• _The task_: Rewrite every line of the listing below as a JSON list of strings, one string per line, leaving out blank lines and the pictures.

** start Data for this task **

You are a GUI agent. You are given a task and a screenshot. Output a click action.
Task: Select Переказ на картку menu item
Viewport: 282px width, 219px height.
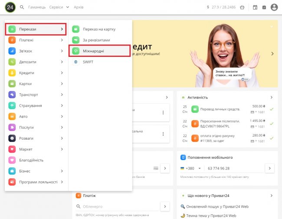coord(99,29)
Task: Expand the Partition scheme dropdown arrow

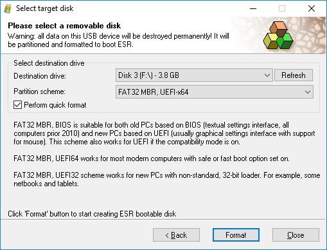Action: (308, 92)
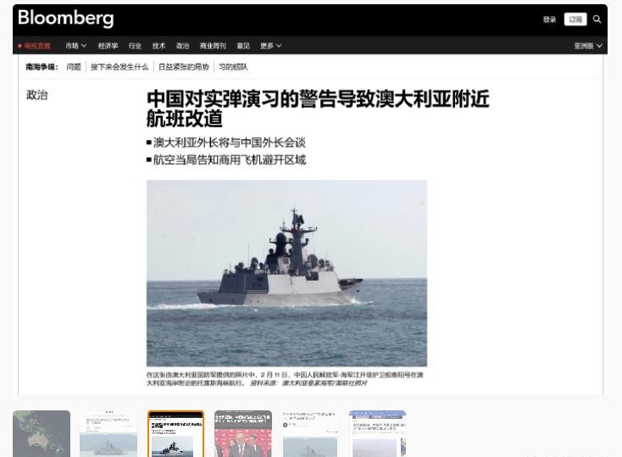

** end Data for this task **

• _Completed exercise_:
[
  "You are a GUI agent. You are given a task and a screenshot. Output a click action.",
  "Task: Select Переказ на картку menu item",
  "Viewport: 282px width, 219px height.",
  "coord(99,29)",
  "Task: Expand the Partition scheme dropdown arrow",
  "Action: (308, 92)"
]